Machine Learning Interview Questions – Set 03

What does NLP stand for?

NLP stands for Natural Language Processing. It is a branch of artificial intelligence that gives machines the ability to read and understand human languages.

What distance metrics can be used in KNN?

Following distance metrics can be used in KNN.

  • Manhattan
  • Minkowski
  • Tanimoto
  • Jaccard
  • Mahalanobis

What is algorithm independent machine learning?

Machine learning in where mathematical foundations is independent of any particular classifier or learning algorithm is referred as algorithm independent machine learning?

You are given a data set consisting of variables having more than 30% missing values? Let’s say, out of 50 variables, 8 variables have missing values higher than 30%. How will you deal with them?

  • Assign a unique category to the missing values, who knows the missing values might uncover some trend.
  • We can remove them blatantly.
  • Or, we can sensibly check their distribution with the target variable, and if found any pattern we’ll keep those missing values and assign them a new category while removing others.

What are Bayesian Networks (BN) ?

Bayesian Network is used to represent the graphical model for probability relationship among a set of variables.

Mention the difference between Data Mining and Machine learning?

Machine learning relates with the study, design and development of the algorithms that give computers the capability to learn without being explicitly programmed. While, data mining can be defined as the process in which the unstructured data tries to extract knowledge or unknown interesting patterns. During this process machine, learning algorithms are used.

How is linear classifier relevant to SVM?

An svm is a type of linear classifier. If you don’t mess with kernels, it’s arguably the most simple type of linear classifier.

Linear classifiers (all?) learn linear fictions from your data that map your input to scores like so: scores = Wx + b. Where W is a matrix of learned weights, b is a learned bias vector that shifts your scores, and x is your input data. This type of function may look familiar to you if you remember y = mx + b from high school.

A typical svm loss function ( the function that tells you how good your calculated scores are in relation to the correct labels ) would be hinge loss. It takes the form: Loss = sum over all scores except the correct score of max(0, scores – scores(correct class) + 1).

You’ve built a random forest model with 10000 trees. You got delighted after getting training error as 0.00. But, the validation error is 34.23. What is going on? Haven’t you trained your model perfectly?

The model has overfitted. Training error 0.00 means the classifier has mimiced the training data patterns to an extent, that they are not available in the unseen data. Hence, when this classifier was run on unseen sample, it couldn’t find those patterns and returned prediction with higher error.
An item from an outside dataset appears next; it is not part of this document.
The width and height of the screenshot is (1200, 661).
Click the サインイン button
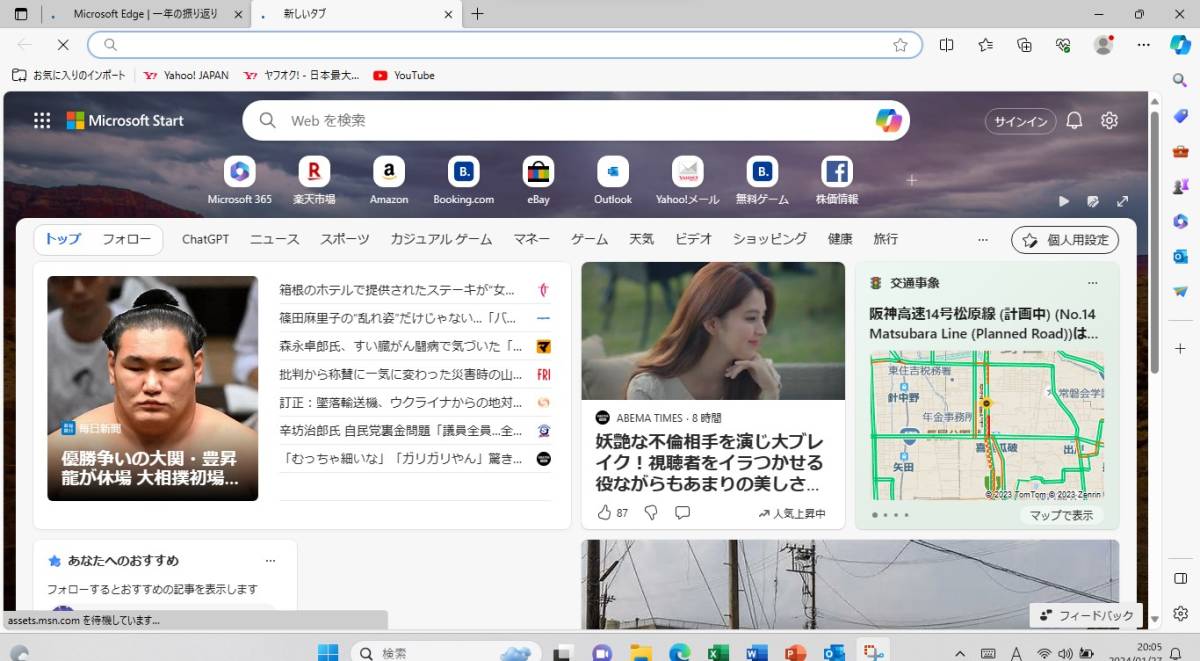1020,120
In random forest, it happens when we use larger number of trees than necessary. Hence, to avoid these situation, we should tune number of trees using cross validation.

What are some key business metrics for (S-a-a-S startup | Retail bank | e-Commerce site)?
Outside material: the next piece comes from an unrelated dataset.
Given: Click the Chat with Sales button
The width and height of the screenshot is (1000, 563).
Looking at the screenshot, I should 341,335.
Thinking about key business metrics, often shortened as KPI’s (Key Performance Indicators), is an essential part of a data scientist’s job. Here are a few examples, but you should practice brainstorming your own.

Tip: When in doubt, start with the easier question of “how does this business make money?”

  • S-a-a-S startup: Customer lifetime value, new accounts, account lifetime, churn rate, usage rate, social share rate
  • Retail bank: Offline leads, online leads, new accounts (segmented by account type), risk factors, product affinities
  • e-Commerce: Product sales, average cart value, cart abandonment rate, email leads, conversion rate

Explain the handling of missing or corrupted values in the given dataset.

An easy way to handle missing values or corrupted values is to drop the corresponding rows or columns. If there are too many rows or columns to drop then we consider replacing the missing or corrupted values with some new value.

Identifying missing values and dropping the rows or columns can be done by using IsNull() and dropna( ) functions in Pandas. Also, the Fillna() function in Pandas replaces the incorrect values with the placeholder value.